## Interface element records
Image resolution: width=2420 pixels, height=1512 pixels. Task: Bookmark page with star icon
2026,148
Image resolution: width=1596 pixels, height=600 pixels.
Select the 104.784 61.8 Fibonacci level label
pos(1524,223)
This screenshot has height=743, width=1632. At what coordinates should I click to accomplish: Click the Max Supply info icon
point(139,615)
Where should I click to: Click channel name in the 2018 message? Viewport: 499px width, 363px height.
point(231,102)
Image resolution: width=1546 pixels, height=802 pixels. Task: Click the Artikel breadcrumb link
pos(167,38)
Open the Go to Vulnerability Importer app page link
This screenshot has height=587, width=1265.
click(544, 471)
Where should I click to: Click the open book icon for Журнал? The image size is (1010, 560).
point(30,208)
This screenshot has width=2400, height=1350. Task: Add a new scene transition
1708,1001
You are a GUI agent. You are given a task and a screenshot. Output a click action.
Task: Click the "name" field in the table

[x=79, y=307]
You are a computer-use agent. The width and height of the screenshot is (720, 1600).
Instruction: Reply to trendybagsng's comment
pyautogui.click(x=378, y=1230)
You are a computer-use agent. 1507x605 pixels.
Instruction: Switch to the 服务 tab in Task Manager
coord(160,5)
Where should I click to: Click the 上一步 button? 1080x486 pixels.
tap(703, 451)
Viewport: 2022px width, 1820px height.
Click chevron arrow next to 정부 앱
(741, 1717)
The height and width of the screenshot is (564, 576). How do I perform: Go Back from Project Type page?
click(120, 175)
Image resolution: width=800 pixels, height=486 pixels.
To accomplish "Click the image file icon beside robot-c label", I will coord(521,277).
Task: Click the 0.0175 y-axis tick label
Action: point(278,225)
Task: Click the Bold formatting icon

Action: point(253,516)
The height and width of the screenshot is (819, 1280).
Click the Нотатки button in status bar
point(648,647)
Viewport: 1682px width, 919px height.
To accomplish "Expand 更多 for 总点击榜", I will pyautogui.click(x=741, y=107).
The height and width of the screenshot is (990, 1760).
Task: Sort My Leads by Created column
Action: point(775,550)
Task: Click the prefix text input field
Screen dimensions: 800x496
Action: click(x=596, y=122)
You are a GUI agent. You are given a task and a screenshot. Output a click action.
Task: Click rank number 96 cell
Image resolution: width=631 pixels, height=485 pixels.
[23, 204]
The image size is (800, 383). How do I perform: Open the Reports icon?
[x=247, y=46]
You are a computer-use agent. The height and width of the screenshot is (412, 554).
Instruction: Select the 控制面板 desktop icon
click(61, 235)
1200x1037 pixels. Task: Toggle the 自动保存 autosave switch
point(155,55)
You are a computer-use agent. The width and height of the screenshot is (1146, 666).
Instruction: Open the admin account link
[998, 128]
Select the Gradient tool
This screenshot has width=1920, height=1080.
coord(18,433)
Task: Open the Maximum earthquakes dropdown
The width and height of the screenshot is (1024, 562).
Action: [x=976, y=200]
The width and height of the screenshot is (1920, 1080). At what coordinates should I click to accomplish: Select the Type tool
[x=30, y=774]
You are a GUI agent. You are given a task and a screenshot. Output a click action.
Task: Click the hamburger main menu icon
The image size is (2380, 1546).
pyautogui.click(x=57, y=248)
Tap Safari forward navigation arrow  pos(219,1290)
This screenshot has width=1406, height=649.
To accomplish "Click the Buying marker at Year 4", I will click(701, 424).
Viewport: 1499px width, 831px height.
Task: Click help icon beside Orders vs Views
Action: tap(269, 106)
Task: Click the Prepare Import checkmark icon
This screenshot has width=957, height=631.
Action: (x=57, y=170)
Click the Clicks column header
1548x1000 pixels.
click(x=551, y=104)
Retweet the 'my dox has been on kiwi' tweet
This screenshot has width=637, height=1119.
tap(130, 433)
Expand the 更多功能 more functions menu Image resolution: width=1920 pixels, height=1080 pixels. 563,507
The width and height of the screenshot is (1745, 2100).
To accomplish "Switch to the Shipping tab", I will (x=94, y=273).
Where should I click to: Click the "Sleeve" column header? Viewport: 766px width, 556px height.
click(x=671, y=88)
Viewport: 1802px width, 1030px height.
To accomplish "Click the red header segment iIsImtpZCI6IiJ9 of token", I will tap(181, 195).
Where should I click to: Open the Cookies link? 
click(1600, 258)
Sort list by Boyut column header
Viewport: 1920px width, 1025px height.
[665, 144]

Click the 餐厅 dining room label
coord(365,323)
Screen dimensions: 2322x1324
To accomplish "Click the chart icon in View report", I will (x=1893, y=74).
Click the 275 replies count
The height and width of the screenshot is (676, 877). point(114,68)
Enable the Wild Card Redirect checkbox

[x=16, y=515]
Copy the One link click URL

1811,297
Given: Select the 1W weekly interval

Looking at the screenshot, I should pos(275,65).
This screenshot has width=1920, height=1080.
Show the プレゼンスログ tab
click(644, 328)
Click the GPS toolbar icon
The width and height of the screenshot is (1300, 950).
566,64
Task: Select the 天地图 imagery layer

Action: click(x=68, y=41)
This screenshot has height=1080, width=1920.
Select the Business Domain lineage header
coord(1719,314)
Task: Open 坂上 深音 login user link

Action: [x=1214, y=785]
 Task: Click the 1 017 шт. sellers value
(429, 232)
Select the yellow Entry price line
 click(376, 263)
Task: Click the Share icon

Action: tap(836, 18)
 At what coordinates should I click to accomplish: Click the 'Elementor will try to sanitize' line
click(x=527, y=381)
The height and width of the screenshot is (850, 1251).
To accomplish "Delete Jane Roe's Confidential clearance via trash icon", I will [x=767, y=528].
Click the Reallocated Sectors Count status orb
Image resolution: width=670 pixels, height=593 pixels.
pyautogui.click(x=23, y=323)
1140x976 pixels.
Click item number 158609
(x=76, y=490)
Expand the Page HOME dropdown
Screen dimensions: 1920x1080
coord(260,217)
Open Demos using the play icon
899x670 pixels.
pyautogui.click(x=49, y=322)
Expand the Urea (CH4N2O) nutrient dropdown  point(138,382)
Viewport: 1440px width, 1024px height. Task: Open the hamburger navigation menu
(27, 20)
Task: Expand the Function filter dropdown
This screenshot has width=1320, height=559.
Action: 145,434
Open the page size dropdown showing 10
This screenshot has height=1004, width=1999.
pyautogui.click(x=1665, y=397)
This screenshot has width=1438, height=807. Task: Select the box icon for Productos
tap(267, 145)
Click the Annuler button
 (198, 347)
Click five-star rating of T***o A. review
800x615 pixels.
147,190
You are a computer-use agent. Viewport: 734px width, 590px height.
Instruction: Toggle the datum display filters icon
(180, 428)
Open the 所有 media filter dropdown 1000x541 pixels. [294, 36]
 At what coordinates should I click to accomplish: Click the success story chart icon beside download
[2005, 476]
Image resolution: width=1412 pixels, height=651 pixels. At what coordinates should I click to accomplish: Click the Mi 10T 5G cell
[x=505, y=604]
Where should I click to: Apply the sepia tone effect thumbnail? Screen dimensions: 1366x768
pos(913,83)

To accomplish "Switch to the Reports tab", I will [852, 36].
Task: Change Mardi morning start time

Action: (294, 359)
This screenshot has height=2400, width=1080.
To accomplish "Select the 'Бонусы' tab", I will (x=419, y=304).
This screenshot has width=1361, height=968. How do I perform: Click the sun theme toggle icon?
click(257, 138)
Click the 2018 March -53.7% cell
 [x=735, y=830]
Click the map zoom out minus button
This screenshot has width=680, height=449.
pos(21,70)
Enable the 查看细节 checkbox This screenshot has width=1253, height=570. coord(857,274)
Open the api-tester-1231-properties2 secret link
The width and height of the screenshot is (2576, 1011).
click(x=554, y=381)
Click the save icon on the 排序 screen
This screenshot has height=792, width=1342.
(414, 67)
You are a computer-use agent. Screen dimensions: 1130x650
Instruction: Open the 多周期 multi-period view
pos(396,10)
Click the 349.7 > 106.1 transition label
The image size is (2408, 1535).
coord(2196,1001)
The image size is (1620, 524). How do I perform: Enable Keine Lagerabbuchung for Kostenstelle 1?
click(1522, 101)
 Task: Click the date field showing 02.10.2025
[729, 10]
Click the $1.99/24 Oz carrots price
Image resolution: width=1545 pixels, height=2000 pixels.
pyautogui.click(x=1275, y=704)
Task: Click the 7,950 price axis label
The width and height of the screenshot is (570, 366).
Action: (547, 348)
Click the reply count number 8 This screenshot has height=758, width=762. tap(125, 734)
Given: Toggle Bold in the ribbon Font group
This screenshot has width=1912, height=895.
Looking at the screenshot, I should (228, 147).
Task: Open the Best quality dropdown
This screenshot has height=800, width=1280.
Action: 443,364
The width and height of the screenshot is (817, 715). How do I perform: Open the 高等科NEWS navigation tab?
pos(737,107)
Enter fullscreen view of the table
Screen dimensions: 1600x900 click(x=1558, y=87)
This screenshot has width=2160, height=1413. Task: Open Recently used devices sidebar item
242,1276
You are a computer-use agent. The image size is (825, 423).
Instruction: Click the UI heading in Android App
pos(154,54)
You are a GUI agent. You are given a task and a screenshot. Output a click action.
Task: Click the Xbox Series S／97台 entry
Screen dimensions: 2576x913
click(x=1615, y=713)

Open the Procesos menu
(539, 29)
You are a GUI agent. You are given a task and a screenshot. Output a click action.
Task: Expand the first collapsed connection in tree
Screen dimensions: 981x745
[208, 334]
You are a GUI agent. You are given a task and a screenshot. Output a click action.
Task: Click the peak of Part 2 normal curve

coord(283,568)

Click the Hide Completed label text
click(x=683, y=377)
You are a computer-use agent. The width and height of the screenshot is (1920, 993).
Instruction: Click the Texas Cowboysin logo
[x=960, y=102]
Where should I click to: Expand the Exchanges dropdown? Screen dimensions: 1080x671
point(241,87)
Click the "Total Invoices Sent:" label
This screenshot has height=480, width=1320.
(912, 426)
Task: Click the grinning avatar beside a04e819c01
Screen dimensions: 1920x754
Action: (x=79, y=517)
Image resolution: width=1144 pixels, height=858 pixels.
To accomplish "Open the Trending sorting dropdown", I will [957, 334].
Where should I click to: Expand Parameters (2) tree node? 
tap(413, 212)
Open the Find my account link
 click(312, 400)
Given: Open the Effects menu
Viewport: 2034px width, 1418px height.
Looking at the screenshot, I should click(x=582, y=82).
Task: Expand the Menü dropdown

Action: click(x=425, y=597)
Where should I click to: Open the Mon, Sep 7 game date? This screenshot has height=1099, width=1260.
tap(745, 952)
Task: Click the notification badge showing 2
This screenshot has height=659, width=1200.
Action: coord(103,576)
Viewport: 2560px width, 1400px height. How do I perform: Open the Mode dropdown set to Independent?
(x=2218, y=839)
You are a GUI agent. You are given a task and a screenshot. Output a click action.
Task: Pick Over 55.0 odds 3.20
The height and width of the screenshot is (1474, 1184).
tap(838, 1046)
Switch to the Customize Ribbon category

## Given exercise
Please rewrite everything from the line containing "1140x976 pixels." down to the line containing "Action: 145,434", replacing "Open" with "Launch" and leaving all else unchanged.

## Task answer
1140x976 pixels.
Click item number 158609
(x=76, y=490)
Expand the Page HOME dropdown
Screen dimensions: 1920x1080
coord(260,217)
Launch Demos using the play icon
899x670 pixels.
pyautogui.click(x=49, y=322)
Expand the Urea (CH4N2O) nutrient dropdown  point(138,382)
Viewport: 1440px width, 1024px height. Task: Launch the hamburger navigation menu
(27, 20)
Task: Expand the Function filter dropdown
This screenshot has width=1320, height=559.
Action: 145,434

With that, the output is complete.